__Task brief__. Consider the entries given below. Count the lines that include "computer" and give only the count.

*** Input data ***

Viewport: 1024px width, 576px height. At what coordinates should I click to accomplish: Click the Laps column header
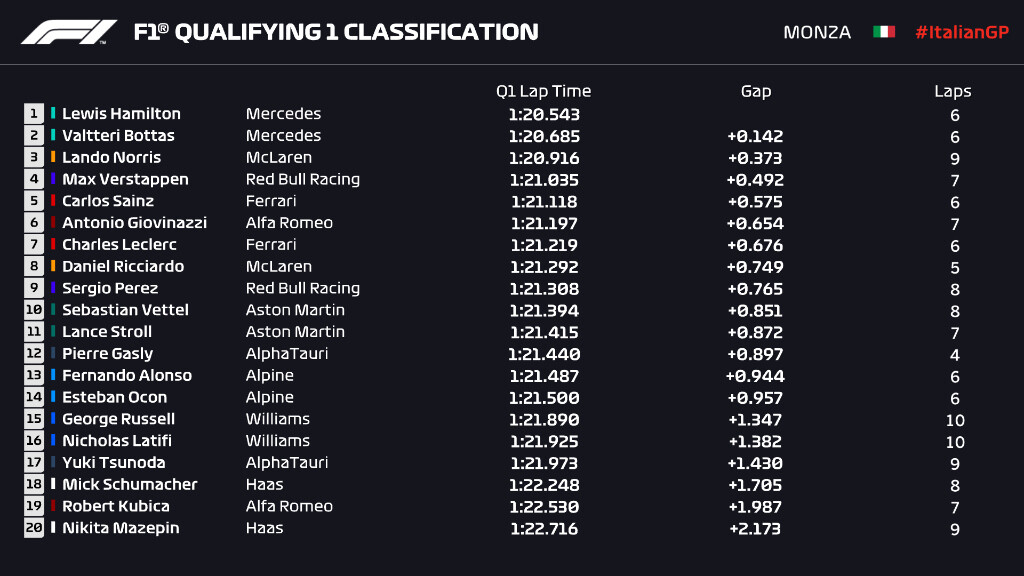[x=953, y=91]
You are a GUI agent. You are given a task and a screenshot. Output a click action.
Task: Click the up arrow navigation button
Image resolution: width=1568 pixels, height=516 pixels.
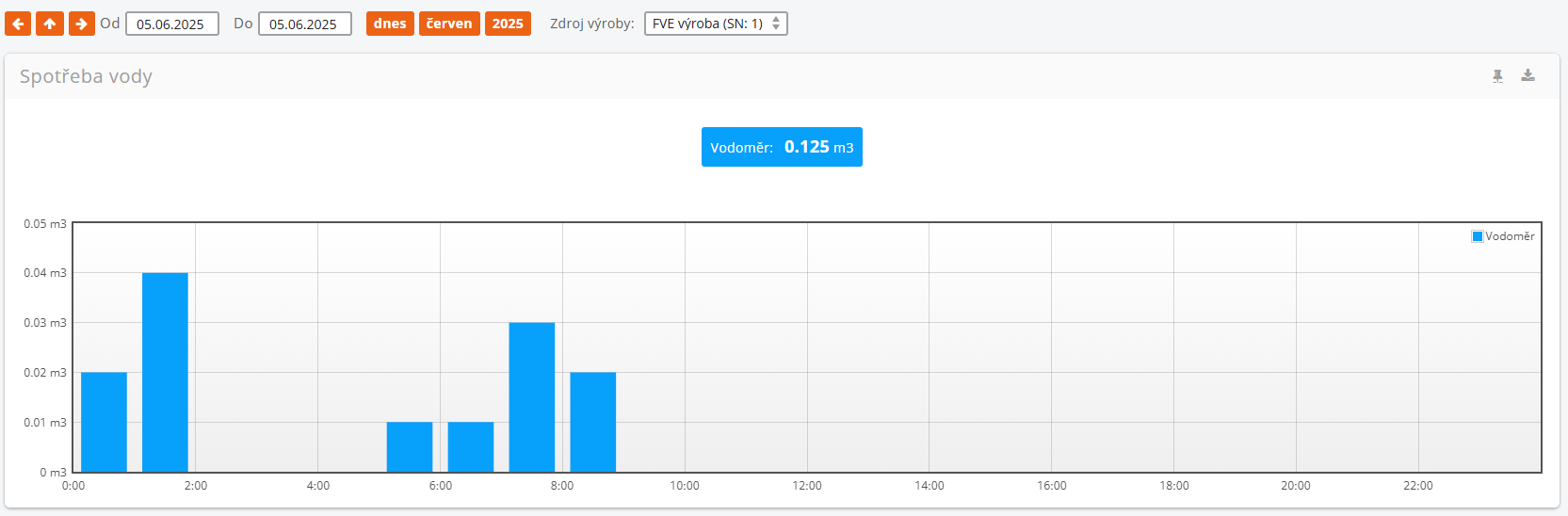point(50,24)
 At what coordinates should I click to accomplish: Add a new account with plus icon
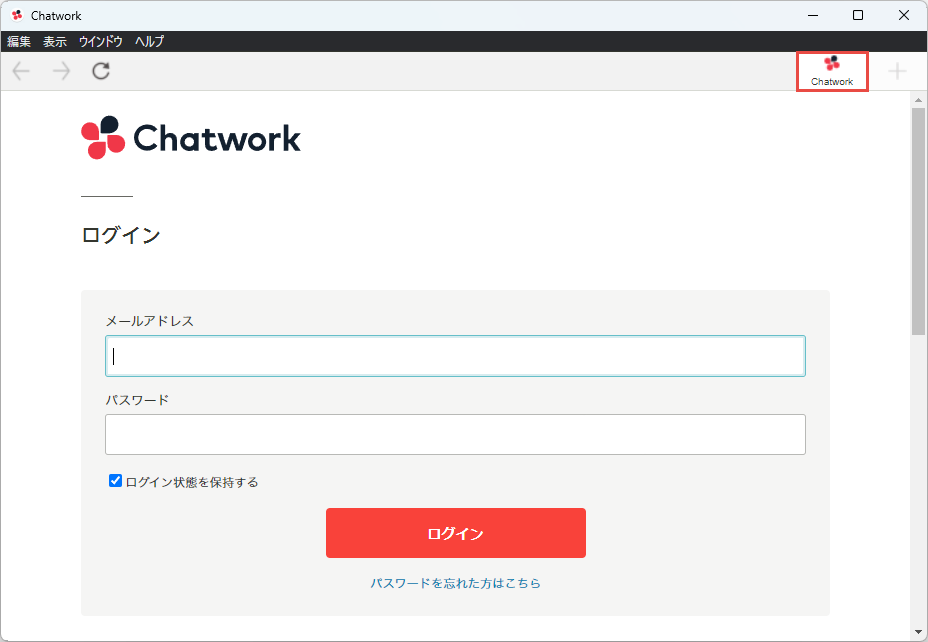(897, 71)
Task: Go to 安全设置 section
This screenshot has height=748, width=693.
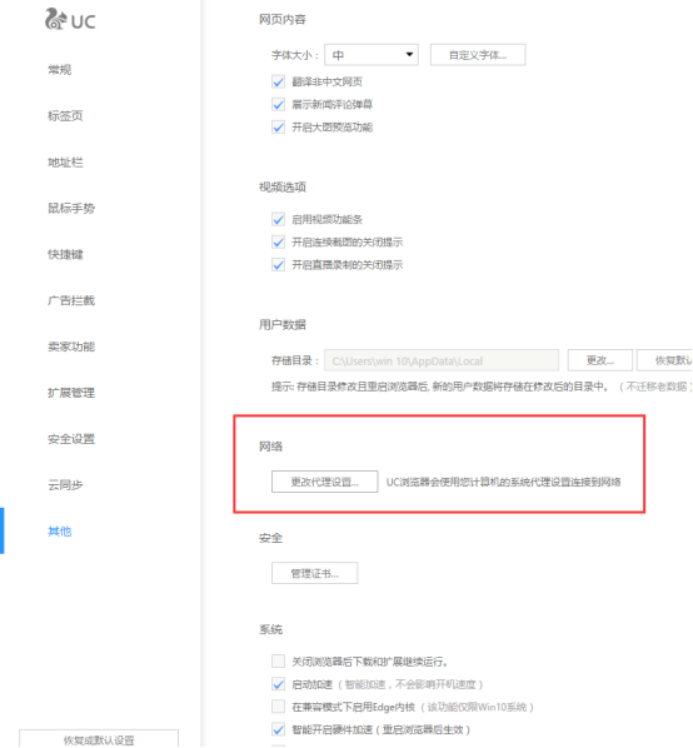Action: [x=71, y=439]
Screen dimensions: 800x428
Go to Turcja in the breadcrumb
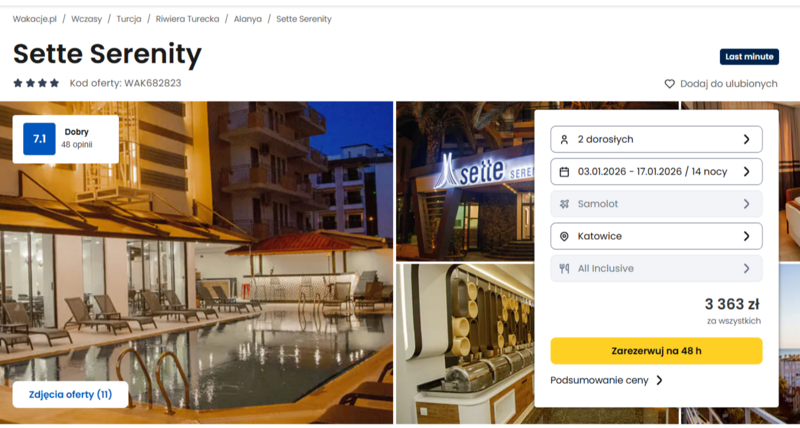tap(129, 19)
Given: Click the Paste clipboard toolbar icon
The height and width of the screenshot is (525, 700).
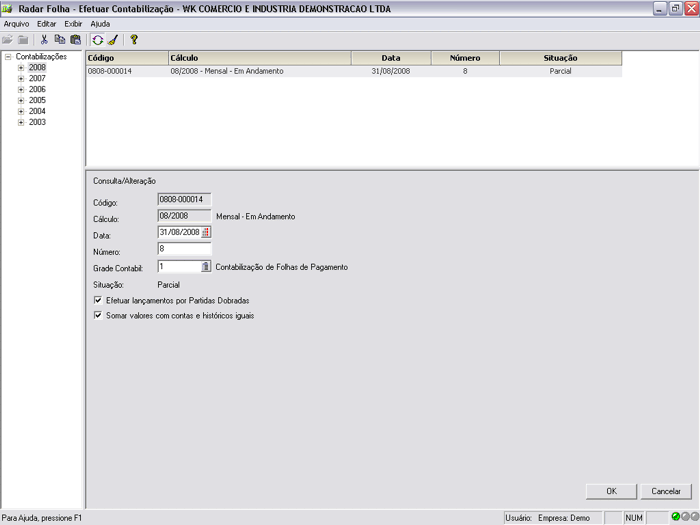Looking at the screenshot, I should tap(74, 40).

*** End of Input data ***
*** Input data ***

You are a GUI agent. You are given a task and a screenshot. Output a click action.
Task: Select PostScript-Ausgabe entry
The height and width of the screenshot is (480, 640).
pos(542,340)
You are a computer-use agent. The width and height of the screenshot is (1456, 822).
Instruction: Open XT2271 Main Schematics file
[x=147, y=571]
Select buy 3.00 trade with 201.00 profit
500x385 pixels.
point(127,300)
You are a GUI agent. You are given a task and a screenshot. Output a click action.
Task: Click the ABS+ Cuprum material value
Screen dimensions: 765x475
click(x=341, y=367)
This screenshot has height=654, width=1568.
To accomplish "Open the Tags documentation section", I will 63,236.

*** End of Input data ***
*** Input data ***

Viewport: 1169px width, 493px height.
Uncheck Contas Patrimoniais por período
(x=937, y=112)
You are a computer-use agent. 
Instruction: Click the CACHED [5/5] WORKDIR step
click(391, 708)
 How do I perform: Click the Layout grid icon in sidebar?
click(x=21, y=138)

*** End of Input data ***

__Output__. 2